* Travail demandé *
Mettez toutes les lignes des entrées ci-dessous en liste numérotée, en omettant les lignes vides.

══ Les entrées ══

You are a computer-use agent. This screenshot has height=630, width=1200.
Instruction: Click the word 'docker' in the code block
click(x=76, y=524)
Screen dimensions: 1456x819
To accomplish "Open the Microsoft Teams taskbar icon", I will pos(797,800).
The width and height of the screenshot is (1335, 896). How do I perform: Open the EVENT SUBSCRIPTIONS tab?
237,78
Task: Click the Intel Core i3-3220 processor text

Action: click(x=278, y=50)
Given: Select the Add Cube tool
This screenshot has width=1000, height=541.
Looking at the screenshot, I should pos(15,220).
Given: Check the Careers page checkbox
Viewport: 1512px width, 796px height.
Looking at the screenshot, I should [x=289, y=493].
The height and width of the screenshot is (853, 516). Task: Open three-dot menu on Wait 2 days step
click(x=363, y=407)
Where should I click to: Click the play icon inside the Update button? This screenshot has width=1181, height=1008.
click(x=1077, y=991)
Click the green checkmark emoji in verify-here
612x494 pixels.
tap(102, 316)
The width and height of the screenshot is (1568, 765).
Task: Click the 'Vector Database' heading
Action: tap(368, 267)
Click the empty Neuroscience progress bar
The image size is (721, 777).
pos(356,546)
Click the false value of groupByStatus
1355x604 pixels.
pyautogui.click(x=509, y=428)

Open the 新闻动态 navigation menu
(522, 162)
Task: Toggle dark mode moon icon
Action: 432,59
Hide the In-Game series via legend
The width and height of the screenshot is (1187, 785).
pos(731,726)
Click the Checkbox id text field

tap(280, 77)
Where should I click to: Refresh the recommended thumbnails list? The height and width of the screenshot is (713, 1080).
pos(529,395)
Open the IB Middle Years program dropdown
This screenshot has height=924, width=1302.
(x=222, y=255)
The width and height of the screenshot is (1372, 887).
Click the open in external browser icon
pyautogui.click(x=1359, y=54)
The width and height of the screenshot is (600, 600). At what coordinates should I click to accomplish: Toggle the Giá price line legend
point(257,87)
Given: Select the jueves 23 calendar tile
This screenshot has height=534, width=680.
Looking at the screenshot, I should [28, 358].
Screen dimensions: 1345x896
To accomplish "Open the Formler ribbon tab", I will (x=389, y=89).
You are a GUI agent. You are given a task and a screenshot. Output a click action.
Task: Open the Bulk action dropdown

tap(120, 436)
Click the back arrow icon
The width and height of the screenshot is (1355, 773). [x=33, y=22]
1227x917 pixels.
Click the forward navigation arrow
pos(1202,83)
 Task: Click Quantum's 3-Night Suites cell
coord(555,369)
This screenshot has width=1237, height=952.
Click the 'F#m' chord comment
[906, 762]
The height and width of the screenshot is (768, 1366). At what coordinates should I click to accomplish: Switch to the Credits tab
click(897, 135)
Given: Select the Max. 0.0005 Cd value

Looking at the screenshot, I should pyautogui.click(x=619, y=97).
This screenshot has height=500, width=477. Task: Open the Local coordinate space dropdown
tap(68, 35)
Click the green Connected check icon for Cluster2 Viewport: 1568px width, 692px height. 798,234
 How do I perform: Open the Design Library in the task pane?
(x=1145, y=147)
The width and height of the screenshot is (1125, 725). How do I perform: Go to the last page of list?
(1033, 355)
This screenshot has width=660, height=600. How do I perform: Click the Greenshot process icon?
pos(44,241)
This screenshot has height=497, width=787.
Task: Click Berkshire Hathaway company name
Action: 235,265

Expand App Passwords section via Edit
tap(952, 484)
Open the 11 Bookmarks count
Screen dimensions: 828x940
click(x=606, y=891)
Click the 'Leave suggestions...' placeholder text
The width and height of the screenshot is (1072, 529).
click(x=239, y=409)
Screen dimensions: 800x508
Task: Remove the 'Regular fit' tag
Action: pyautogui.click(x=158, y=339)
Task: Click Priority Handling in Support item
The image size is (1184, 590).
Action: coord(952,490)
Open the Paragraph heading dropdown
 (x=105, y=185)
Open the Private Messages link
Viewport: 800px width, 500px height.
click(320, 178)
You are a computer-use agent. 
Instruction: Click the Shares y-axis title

═══

* Exercice corrigé *
1. You are a computer-use agent. This screenshot has height=630, width=1200.
2. Instruction: Click the word 'docker' in the code block
3. click(x=76, y=524)
4. Screen dimensions: 1456x819
5. To accomplish "Open the Microsoft Teams taskbar icon", I will pos(797,800).
6. The width and height of the screenshot is (1335, 896). How do I perform: Open the EVENT SUBSCRIPTIONS tab?
7. 237,78
8. Task: Click the Intel Core i3-3220 processor text
9. Action: click(x=278, y=50)
10. Given: Select the Add Cube tool
11. This screenshot has width=1000, height=541.
12. Looking at the screenshot, I should pos(15,220).
13. Given: Check the Careers page checkbox
14. Viewport: 1512px width, 796px height.
15. Looking at the screenshot, I should [x=289, y=493].
16. The height and width of the screenshot is (853, 516). Task: Open three-dot menu on Wait 2 days step
17. click(x=363, y=407)
18. Where should I click to: Click the play icon inside the Update button? This screenshot has width=1181, height=1008.
19. click(x=1077, y=991)
20. Click the green checkmark emoji in verify-here
21. 612x494 pixels.
22. tap(102, 316)
23. The width and height of the screenshot is (1568, 765).
24. Task: Click the 'Vector Database' heading
25. Action: tap(368, 267)
26. Click the empty Neuroscience progress bar
27. The image size is (721, 777).
28. pos(356,546)
29. Click the false value of groupByStatus
30. 1355x604 pixels.
31. pyautogui.click(x=509, y=428)
32. Open the 新闻动态 navigation menu
33. (522, 162)
34. Task: Toggle dark mode moon icon
35. Action: 432,59
36. Hide the In-Game series via legend
37. The width and height of the screenshot is (1187, 785).
38. pos(731,726)
39. Click the Checkbox id text field
40. tap(280, 77)
41. Where should I click to: Refresh the recommended thumbnails list? The height and width of the screenshot is (713, 1080).
42. pos(529,395)
43. Open the IB Middle Years program dropdown
44. This screenshot has height=924, width=1302.
45. (x=222, y=255)
46. The width and height of the screenshot is (1372, 887).
47. Click the open in external browser icon
48. pyautogui.click(x=1359, y=54)
49. The width and height of the screenshot is (600, 600). At what coordinates should I click to accomplish: Toggle the Giá price line legend
50. point(257,87)
51. Given: Select the jueves 23 calendar tile
52. This screenshot has height=534, width=680.
53. Looking at the screenshot, I should [28, 358].
54. Screen dimensions: 1345x896
55. To accomplish "Open the Formler ribbon tab", I will (x=389, y=89).
56. You are a GUI agent. You are given a task and a screenshot. Output a click action.
57. Task: Open the Bulk action dropdown
58. tap(120, 436)
59. Click the back arrow icon
60. The width and height of the screenshot is (1355, 773). [x=33, y=22]
61. 1227x917 pixels.
62. Click the forward navigation arrow
63. pos(1202,83)
64.  Task: Click Quantum's 3-Night Suites cell
65. coord(555,369)
66. This screenshot has width=1237, height=952.
67. Click the 'F#m' chord comment
68. [906, 762]
69. The height and width of the screenshot is (768, 1366). At what coordinates should I click to accomplish: Switch to the Credits tab
70. click(897, 135)
71. Given: Select the Max. 0.0005 Cd value
72. Looking at the screenshot, I should pyautogui.click(x=619, y=97).
73. This screenshot has height=500, width=477. Task: Open the Local coordinate space dropdown
74. tap(68, 35)
75. Click the green Connected check icon for Cluster2 Viewport: 1568px width, 692px height. 798,234
76.  How do I perform: Open the Design Library in the task pane?
77. (x=1145, y=147)
78. The width and height of the screenshot is (1125, 725). How do I perform: Go to the last page of list?
79. (1033, 355)
80. This screenshot has width=660, height=600. How do I perform: Click the Greenshot process icon?
81. pos(44,241)
82. This screenshot has height=497, width=787.
83. Task: Click Berkshire Hathaway company name
84. Action: 235,265
85. Expand App Passwords section via Edit
86. tap(952, 484)
87. Open the 11 Bookmarks count
88. Screen dimensions: 828x940
89. click(x=606, y=891)
90. Click the 'Leave suggestions...' placeholder text
91. The width and height of the screenshot is (1072, 529).
92. click(x=239, y=409)
93. Screen dimensions: 800x508
94. Task: Remove the 'Regular fit' tag
95. Action: pyautogui.click(x=158, y=339)
96. Task: Click Priority Handling in Support item
97. The image size is (1184, 590).
98. Action: coord(952,490)
99. Open the Paragraph heading dropdown
100.  (x=105, y=185)
101. Open the Private Messages link
102. Viewport: 800px width, 500px height.
103. click(320, 178)
104. You are a computer-use agent. 
105. Instruction: Click the Shares y-axis title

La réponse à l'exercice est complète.